Expectations of future Fed rate hikes haven’t changed (markets still only pricing in a small chance of a September or November hike), but mortgage rates continue to march higher. My point in bringing this up is that if the data DOES push market sentiment closer to pricing in a Fed rate hike in September or even November, it will push mortgage rates to new highs. If Friday’s jobs data includes wage data coming in hot, traders will be forced to pivot – at least partially – toward pricing in one more hike. And then, we’ll have to wait until next week when we get the CPI inflation reading, and hope that it helps spur a rebound. Volatility will continue as each new report of economic data takes on more importance to a Fed that is “data dependent” for future hikes.
For loans closing in less than 15 days, look to lock. Yesterday when bonds recovered a bit in the afternoon we didn’t see much in the way of improved pricing from lenders, I wouldn’t hold out hope that we get any reprices better today either.
For loans closing in 15-30 days, consider locking.

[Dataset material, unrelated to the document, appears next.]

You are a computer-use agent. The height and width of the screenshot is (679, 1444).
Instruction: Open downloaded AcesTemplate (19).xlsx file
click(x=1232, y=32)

It is looking more and more like we are going to lose too much ground to hope the CPI inflation data pulls us out of the fire again. Risks favor locking at the moment.

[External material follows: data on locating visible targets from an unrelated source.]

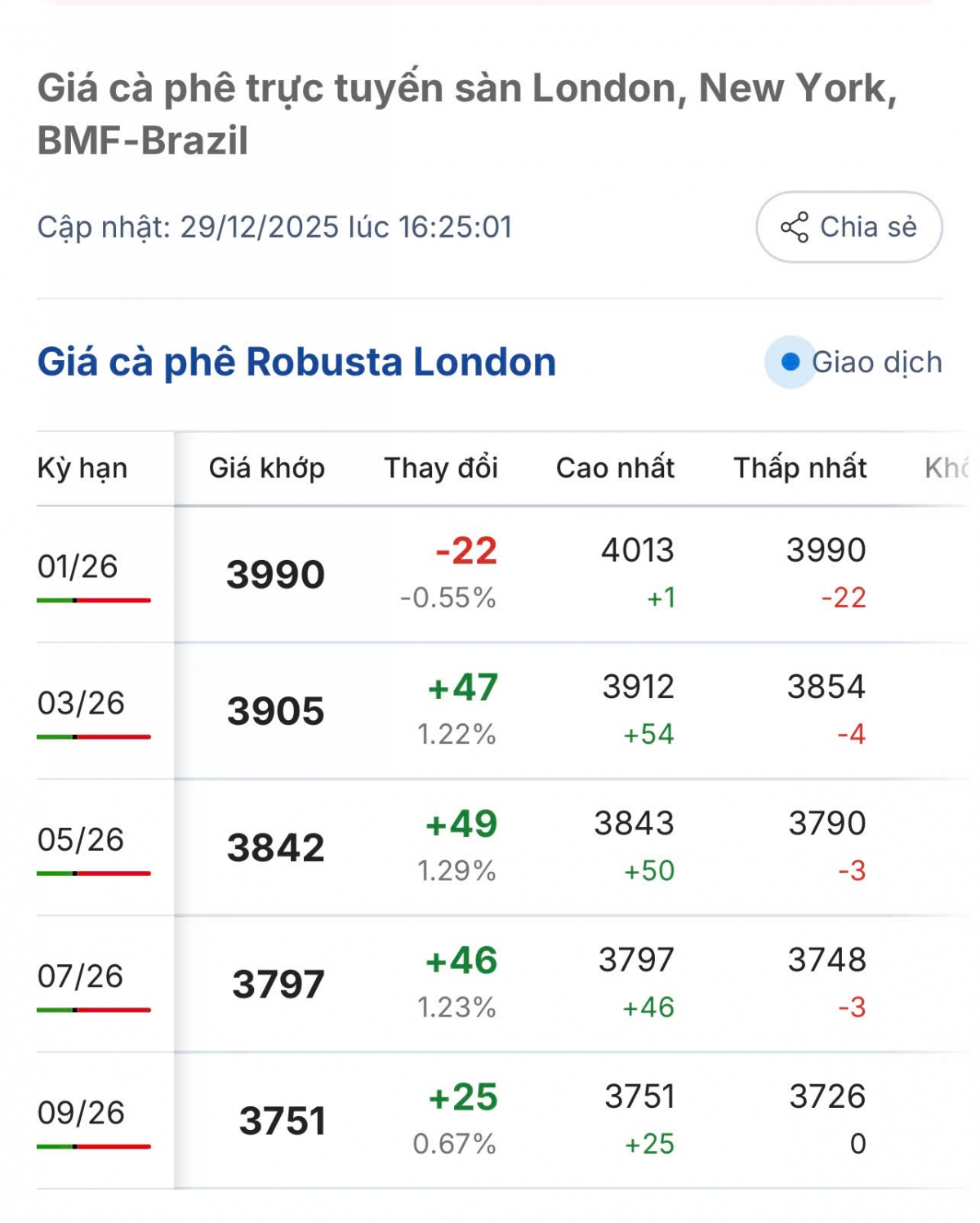Click the Thấp nhất column header
Viewport: 980px width, 1223px height.
pyautogui.click(x=800, y=468)
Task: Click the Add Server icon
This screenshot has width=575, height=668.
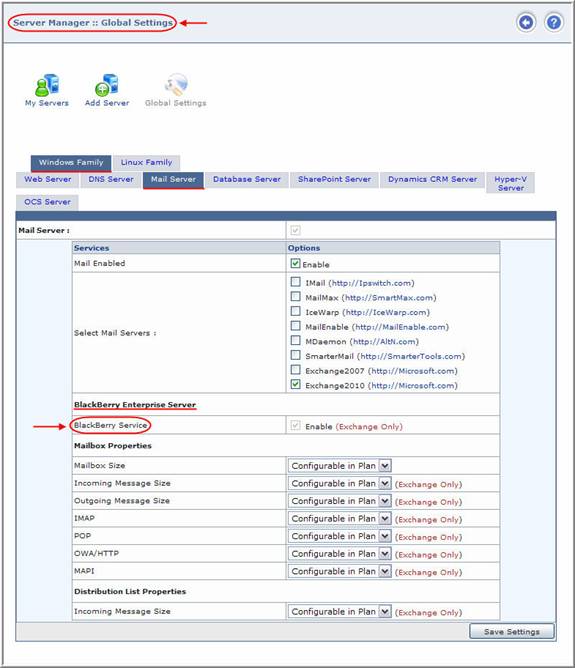Action: [106, 85]
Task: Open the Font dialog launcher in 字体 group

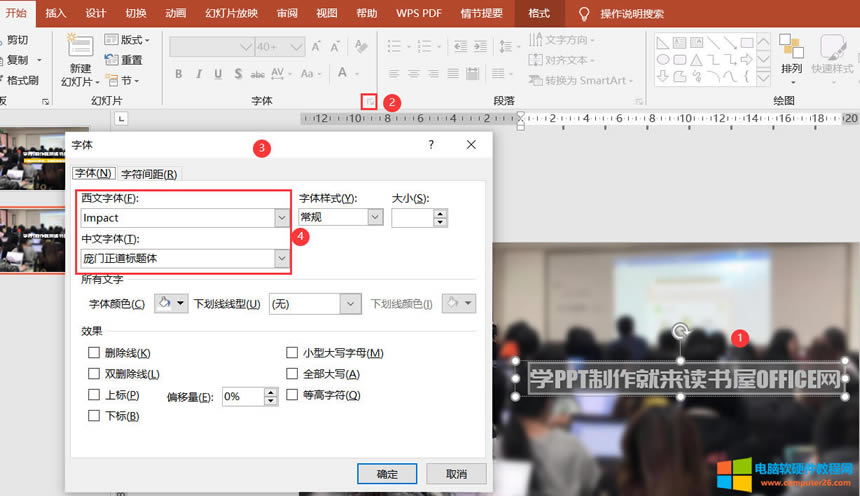Action: pyautogui.click(x=370, y=102)
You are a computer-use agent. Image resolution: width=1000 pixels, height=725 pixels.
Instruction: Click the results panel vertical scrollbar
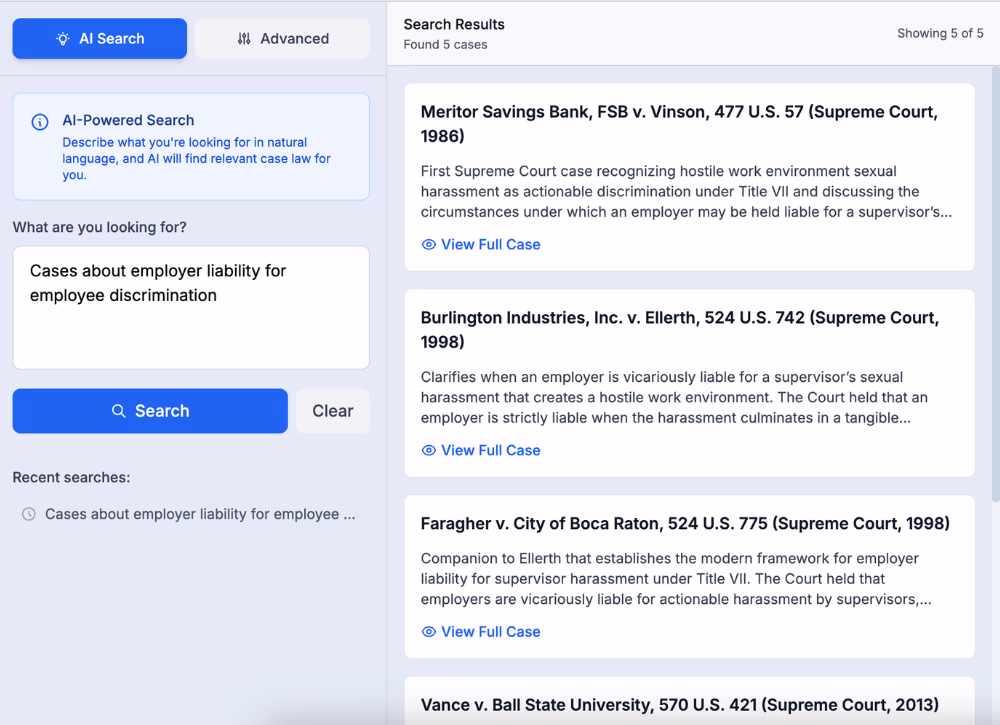coord(994,280)
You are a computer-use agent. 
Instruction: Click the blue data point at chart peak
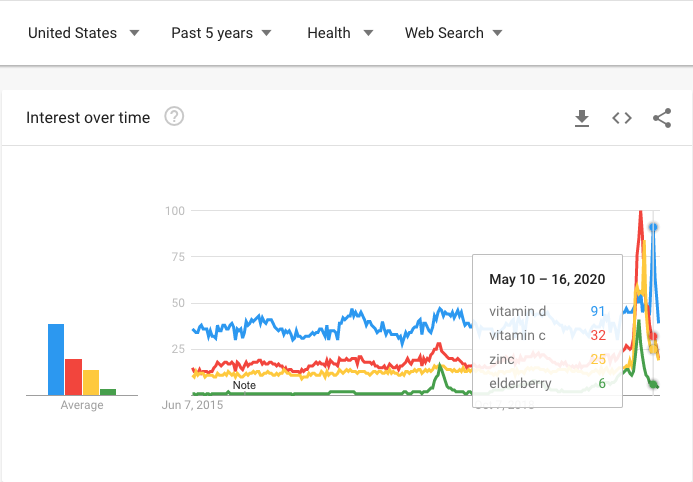(x=653, y=227)
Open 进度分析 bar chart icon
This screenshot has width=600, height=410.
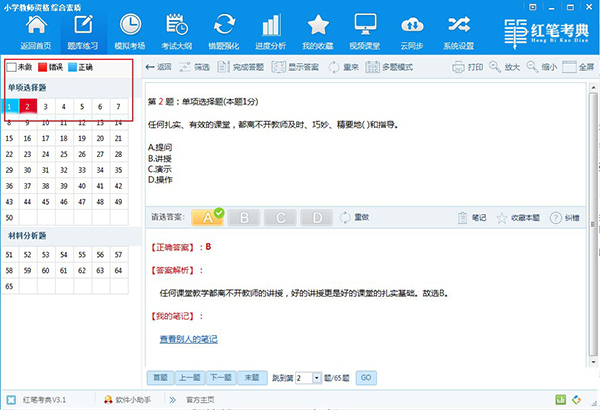pyautogui.click(x=271, y=25)
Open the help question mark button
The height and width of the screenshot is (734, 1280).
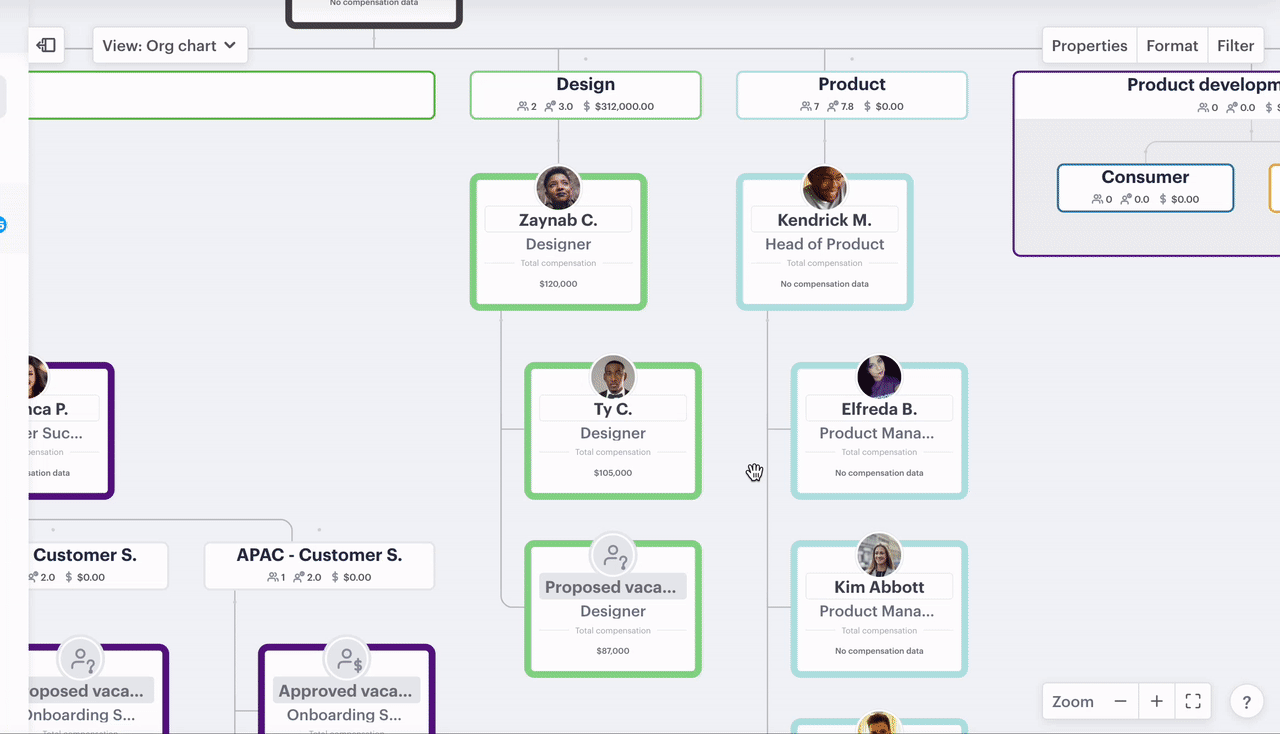tap(1246, 702)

For loans closing in 30+ days, consider locking if you can. It’s just too foggy to know where rates will be in a month, but rates look like they could hit the highest levels we’ve seen this year.
Technicals:
The UMBS 5.5 coupon (MBS or mortgage backed securities) at 98.31, -38bps and getting uglier.
The 10yr Treasury yield at 4.17, fulfilling my forecast of hitting new highs for the year, and it doesn’t look like it’s ready to end.